A pretty devastating expose by Tom Gross. The Orwellian fixing of language – by going in and changing online wordage after the fact – is particularly amusing:

Early on Friday morning another BBC webpage headlined “Testing the underground mood,” spoke of “the worst terrorist atrocity Britain has seen.” But at 12:08 GMT, while the rest of the article was left untouched, those words were replaced by “the worst peacetime bomb attacks Britain has seen.”… In its round-up of world reactions, BBC online was also quick to highlight the views of conspiracy theorists. The very first article listed by the BBC started by quoting Iranian cleric Ayatollah Mohammad Emami-Kashani saying Israel was behind the London attacks. It was followed by a commentary on Iranian state radio explicitly blaming the Mossad.

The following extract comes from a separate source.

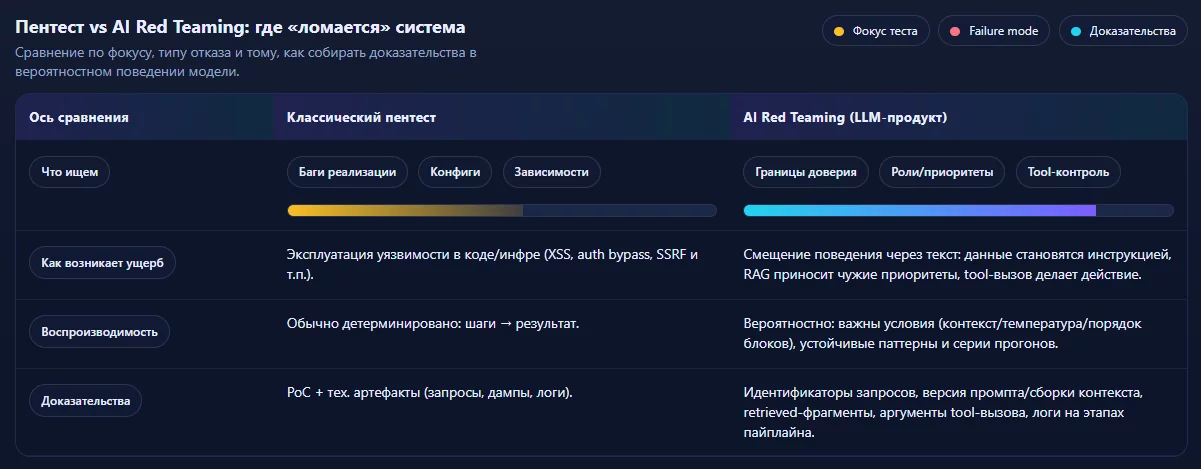Image resolution: width=1201 pixels, height=469 pixels.
Task: Click the "AI Red Teaming (LLM-продукт)" column header
Action: [x=845, y=118]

I guess we should be grateful that for around 24 hours, the BBC saw reality, called it terrorism, and reported it accurately. Then the p.c. police took over.

POLLING THE BRITS

They’re a pragmatic bunch, but they’re not natural appeasers. The latest YouGov poll for the Daily Telegraph finds that 72 percent blieve that Britain’s role in Iraq helped make the country more vulnerable to terrorist attacks. But that’s statistically unchanged from before 7/7. The change has been in the following question: “Do you think that Britain should retain its close alliance wth the United States in the war on terror or should it distance itself to a much greater extent from US policy?” Last March, 44 percent said stick with the US; 47 percent said: more distance. Today, 52 percent say stick with America; and only 36 percent say distancing would be a good idea. Al Qaeda’s stupidity is revealed again. You don’t bully Brits.